In response to this, some of the brands that SmartMedia Technologies works with have created what are known as “utility tokens”, meaning that owning the token gives the consumer ownership of a physical good or does something.

“I think a great thing about fashion is looking at the Supreme model,” Chock said. “I lived a block from [a] The Supreme store in SoHo, and every morning when you know there will be a drop, people start camping the night before in front of the Supreme store. But imagine if you did this for a fashion brand using NFT to have fans engaged in a loyalty program, so they take high-value actions for your brand, whether it’s following you on social media, whether they’re posting photos of themselves with their clothing. , they get a digital token and only that NFT would have access to the new drop.”

And the queuing community wouldn’t go away; instead, it creates a community in a virtual environment so that engagement that benefits the brand and the consumer is given new content.

“I think the next kind of step for NFT in the fashion industry is to replicate some of this similar methodology if people have reason that people are used to it,” Chock said. “It’s this transition of how do you get consumers into this frame of mind very easily?
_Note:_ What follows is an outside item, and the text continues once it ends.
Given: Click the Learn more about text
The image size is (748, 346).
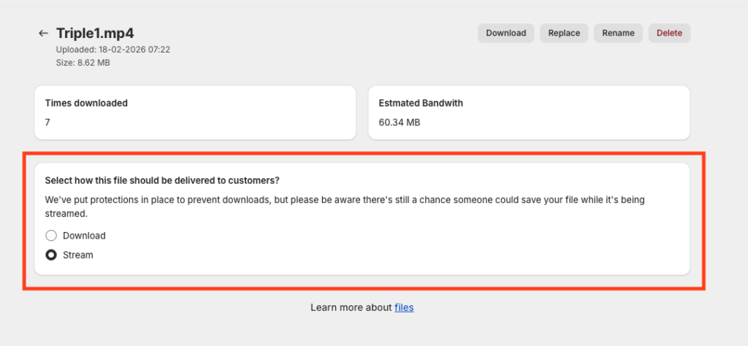Looking at the screenshot, I should coord(351,307).
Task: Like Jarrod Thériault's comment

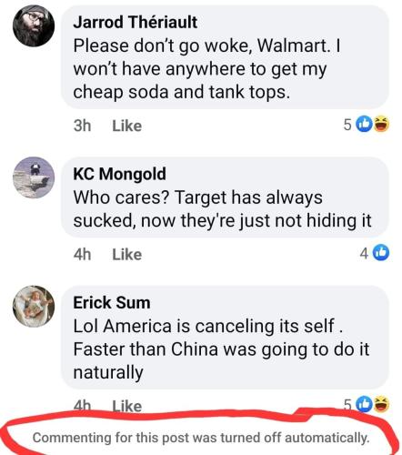Action: coord(127,126)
Where we focus and where we think the industry is going is to say how do we use NFTs to build markets and loyalty, rather than these one-off drops.”
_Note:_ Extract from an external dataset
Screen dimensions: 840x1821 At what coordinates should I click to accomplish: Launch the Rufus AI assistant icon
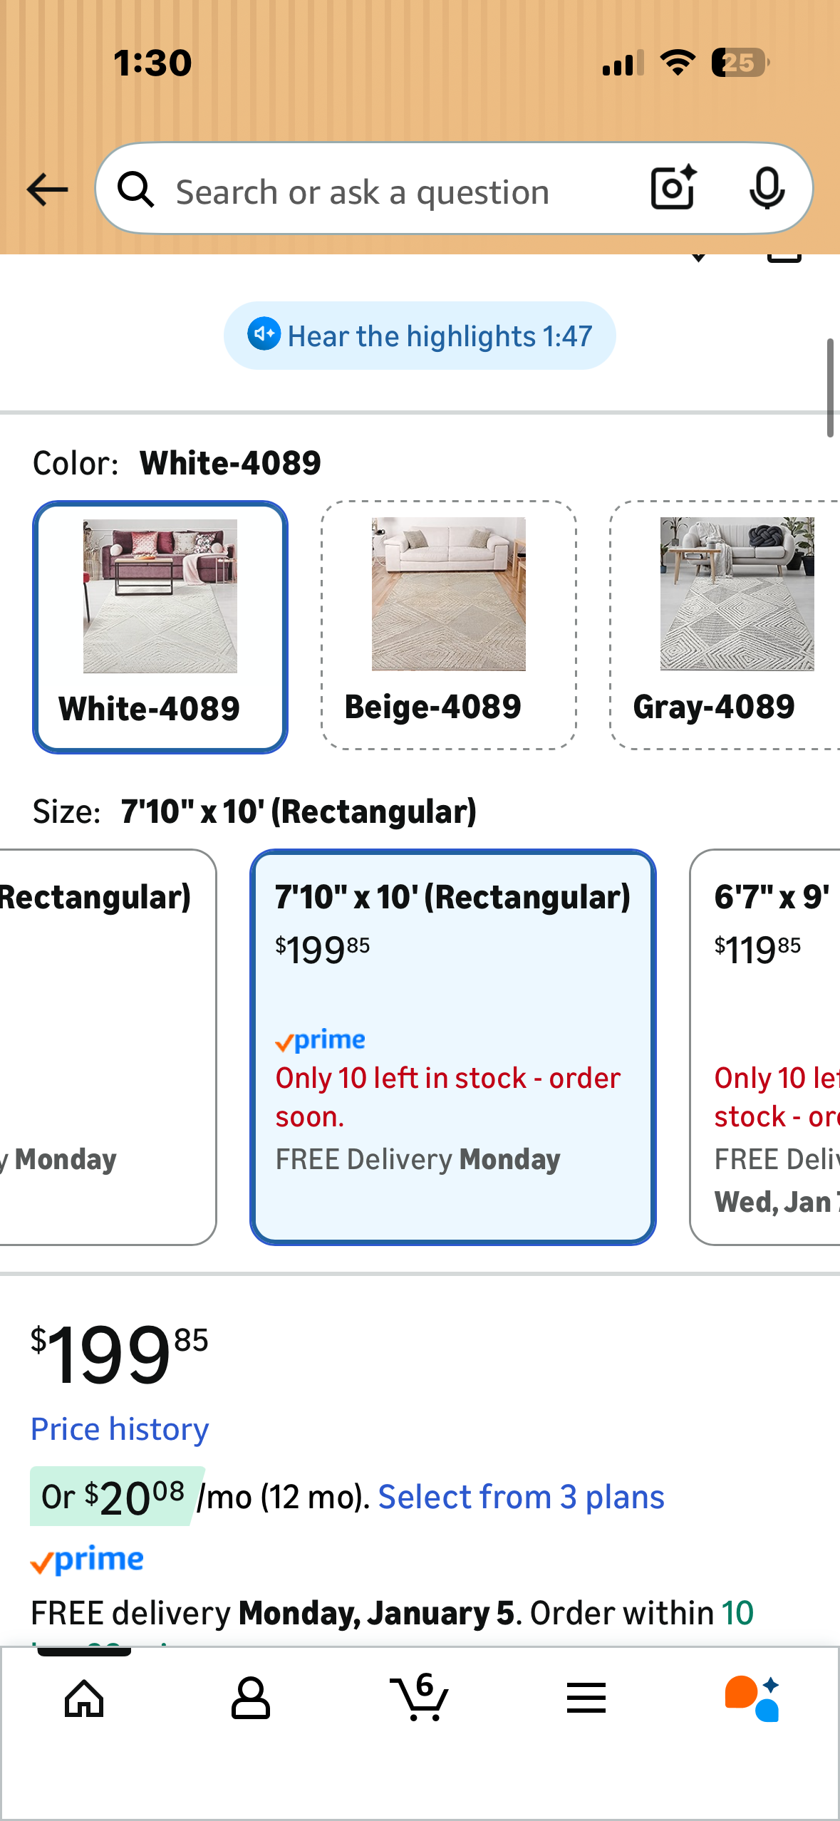point(752,1698)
Putting it in the context of luxury fashion, Chock said to imagine buying a Birkin bag. “There’s a nice piece of function, but buying a Birkin bag is also a very big statement. It means I have status, I have wealth if I have these riches, and when you’re carrying that Birkin bag, your sphere of influence is just people who are looking at you. Now the idea with NFTs and fashion is saying, ‘OK, now what if instead of that Birkin bag, you buy a digital Birkin bag or imagine if they came as a companion, so when you buy a Birkin, get an NFT?’ Suddenly, your sphere of influence where you post becomes much larger.”

SmartMedia Technologies is seeing this especially with the millennial consumer audience as they buy things and want to show not just immediate contemporaries, but create a greater impact of status and value that those fashion labels in their digital ecosystems – ecosystems digital ones are much bigger than physical ones. However, some consumers do not even realize when they are operating in the metaverse or Web3.

Looking ahead, Chock said he thinks educating the consumer about the metaverse is a shared responsibility of the consumer as well as the brand and tech companies. With the endless possibilities of digital marketplaces and AI events, as all brands become part of the metaverse, Chock said it’s imperative to be authentic and offer the consumer – and their avatars nearby – something of value.